In early 2000s, Microsoft basically told Win32 API developers to either
migrate to .NET or to go fuck themselves. There was a lot of FUD flying
around. At one point, people were wondering will the new Visual Studio ship
with C/C++ compiler.

In it's quest to promote .NET, Microsoft even got Borland to kill itself by
jumping on the .NET train. The days of native Windows development were over
and the best alternative to MS stack, Borland with its Delphi, decided to
commit suicide.

That was the chance for D to shine. I was among the developers looking for
non-MS solution for native Windows development and D was my favorite, but the
Tango vs. Phobos thing killed it for me.

Like many developers at that time, I left Windows for the Web development. If
D was then what is now, I would stay with Windows a bit longer than I did.

------
gilgoomesh
The whole article is a little spurious. None of the languages mentioned (C,
C++, D, Go, Rust) target exactly the same space (even though they all
overlap).

Go and Rust in particular have been designed with very specific clients in
mind (replacing Google's use of Python for server-side work and safety-
paranoid multi-threading for Mozilla's Servo, respectively).
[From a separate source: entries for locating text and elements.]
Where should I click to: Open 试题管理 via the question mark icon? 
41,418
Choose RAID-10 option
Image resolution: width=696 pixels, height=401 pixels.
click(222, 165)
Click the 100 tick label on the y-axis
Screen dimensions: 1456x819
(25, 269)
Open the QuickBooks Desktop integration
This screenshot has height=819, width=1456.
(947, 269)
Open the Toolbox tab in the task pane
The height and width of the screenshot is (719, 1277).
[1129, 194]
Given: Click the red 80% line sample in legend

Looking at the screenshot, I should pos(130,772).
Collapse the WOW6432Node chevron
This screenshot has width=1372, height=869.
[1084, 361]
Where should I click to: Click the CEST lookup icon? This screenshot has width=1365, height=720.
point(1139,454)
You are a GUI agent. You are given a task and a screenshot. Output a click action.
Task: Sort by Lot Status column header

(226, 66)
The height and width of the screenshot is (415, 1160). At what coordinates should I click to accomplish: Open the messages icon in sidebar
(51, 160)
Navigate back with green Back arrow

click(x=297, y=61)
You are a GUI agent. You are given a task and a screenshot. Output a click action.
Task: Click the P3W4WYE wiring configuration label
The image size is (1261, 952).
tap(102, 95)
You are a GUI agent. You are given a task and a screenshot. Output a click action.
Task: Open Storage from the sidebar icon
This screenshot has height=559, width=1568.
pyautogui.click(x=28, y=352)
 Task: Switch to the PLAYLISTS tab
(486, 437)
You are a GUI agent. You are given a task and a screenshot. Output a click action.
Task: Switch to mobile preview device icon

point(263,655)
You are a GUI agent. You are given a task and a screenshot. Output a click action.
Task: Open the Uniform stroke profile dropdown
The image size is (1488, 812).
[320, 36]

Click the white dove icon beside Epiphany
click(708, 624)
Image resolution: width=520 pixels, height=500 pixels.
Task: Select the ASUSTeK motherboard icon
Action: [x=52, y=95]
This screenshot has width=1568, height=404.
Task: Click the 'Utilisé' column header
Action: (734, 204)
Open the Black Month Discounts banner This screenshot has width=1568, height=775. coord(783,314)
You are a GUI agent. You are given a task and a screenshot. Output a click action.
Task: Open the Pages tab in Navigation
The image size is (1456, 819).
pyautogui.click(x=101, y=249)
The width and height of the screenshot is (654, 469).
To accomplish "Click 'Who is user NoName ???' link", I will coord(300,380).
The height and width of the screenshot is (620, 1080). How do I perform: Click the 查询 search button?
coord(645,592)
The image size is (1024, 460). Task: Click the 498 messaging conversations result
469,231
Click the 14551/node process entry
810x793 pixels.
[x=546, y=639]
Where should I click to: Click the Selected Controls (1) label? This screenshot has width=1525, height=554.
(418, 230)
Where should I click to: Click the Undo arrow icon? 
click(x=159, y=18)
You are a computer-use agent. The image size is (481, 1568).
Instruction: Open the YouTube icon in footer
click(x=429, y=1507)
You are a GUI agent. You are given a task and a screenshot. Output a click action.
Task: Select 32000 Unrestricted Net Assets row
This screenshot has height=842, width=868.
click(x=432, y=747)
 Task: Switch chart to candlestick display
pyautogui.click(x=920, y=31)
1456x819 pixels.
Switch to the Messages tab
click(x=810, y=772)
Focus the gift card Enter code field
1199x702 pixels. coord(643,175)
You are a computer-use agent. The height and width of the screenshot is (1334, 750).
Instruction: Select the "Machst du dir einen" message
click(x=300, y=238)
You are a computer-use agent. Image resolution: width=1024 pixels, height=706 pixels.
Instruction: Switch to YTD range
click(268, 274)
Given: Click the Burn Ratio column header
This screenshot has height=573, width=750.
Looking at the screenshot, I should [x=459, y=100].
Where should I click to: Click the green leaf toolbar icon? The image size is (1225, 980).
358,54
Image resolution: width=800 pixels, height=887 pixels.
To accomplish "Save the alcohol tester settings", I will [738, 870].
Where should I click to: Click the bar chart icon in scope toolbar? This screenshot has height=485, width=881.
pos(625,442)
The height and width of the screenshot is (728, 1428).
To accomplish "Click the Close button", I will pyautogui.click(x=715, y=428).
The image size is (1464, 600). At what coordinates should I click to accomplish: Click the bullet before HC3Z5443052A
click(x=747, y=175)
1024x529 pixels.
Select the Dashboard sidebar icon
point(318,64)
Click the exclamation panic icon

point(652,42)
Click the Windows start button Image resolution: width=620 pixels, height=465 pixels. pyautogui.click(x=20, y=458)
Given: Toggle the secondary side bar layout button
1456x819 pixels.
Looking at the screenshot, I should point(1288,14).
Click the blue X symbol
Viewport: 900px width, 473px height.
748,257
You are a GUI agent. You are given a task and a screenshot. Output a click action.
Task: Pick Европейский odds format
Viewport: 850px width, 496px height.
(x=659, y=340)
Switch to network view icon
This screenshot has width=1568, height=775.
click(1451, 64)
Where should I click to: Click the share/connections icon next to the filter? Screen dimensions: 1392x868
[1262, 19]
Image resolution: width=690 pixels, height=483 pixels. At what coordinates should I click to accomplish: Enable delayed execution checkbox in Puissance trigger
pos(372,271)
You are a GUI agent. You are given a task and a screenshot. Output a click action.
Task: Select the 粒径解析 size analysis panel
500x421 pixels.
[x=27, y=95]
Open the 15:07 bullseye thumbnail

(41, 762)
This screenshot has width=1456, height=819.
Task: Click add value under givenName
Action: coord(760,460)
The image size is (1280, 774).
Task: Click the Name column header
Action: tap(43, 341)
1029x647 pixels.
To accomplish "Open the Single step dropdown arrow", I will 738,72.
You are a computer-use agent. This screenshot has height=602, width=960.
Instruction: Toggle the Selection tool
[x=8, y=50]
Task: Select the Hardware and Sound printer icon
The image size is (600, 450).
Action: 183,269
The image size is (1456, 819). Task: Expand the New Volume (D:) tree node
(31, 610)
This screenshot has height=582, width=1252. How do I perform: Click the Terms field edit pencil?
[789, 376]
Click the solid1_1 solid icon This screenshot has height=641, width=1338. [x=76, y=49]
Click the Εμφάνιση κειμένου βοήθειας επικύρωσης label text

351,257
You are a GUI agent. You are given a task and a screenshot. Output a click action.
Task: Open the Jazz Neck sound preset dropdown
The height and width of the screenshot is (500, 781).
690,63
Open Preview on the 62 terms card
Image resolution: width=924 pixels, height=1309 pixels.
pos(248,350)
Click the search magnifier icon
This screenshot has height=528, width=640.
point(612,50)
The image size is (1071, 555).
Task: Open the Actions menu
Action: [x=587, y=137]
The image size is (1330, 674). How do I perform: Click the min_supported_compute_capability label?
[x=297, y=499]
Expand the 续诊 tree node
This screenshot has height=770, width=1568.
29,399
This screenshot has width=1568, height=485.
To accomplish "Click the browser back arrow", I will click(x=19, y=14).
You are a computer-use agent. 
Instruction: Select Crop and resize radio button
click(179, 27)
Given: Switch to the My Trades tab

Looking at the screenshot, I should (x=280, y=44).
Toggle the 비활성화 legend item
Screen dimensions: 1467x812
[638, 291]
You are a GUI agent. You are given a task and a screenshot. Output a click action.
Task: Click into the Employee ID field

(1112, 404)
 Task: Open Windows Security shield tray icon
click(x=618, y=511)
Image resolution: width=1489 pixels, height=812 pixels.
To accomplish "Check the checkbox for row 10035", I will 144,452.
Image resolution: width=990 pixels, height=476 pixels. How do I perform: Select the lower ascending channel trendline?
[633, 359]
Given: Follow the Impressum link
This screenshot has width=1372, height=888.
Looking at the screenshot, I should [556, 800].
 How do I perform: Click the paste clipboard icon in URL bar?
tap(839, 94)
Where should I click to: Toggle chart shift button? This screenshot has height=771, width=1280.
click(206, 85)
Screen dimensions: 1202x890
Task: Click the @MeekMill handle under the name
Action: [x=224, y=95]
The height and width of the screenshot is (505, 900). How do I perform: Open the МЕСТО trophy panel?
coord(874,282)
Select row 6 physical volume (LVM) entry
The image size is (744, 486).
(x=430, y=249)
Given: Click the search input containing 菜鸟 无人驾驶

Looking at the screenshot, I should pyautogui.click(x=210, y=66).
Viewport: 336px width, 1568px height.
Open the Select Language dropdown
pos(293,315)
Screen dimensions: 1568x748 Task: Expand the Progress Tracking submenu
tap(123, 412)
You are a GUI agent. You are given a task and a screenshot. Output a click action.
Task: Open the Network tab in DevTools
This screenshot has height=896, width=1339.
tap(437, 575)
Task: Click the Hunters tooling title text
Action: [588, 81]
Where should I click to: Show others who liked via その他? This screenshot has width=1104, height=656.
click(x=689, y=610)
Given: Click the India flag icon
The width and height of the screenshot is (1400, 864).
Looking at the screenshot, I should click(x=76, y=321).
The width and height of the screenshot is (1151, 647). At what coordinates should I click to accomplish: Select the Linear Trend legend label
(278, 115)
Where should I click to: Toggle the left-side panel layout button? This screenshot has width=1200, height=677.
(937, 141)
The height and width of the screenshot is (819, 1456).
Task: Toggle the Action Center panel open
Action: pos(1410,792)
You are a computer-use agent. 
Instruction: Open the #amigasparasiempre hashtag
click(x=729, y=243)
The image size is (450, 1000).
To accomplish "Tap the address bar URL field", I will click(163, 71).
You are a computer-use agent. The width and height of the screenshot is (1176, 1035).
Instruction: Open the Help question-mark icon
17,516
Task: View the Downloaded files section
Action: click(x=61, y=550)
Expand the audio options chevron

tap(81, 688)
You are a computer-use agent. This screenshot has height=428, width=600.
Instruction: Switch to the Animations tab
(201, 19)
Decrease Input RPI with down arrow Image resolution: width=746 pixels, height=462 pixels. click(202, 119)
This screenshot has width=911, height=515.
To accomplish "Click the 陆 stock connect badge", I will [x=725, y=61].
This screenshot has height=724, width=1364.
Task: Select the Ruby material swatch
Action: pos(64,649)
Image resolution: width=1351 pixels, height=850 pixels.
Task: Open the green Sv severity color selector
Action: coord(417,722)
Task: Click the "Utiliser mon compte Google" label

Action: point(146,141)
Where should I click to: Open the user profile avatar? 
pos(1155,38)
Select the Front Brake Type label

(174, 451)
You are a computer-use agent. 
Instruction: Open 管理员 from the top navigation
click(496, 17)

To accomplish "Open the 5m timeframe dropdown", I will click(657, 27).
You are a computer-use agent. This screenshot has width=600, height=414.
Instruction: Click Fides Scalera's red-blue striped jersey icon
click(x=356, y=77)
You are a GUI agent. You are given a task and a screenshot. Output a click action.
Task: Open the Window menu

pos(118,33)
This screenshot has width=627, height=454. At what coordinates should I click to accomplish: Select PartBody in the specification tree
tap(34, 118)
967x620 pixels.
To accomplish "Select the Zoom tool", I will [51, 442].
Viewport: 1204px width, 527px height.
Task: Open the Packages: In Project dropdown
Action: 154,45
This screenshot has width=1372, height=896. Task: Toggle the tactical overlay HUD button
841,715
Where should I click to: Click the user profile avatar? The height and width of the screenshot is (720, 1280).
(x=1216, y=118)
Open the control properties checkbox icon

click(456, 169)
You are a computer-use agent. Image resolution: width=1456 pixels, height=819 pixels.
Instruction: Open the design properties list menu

Rust is the only new language mentioned that resembles C in its capabilities
but then again: C++ resembles C in (theoretical) capabilities but never de-
throned C (mostly because when you use C++ like C, you might as well use C).

------
vruiz
> Reading any amount of Rust code evokes the joke "friends don't let friends
> skip leg day" and the comic imagery.

That could not have been more graphically enlightening.

------
jdmoreira
Nim for sure. Compiles to C and it's awesome.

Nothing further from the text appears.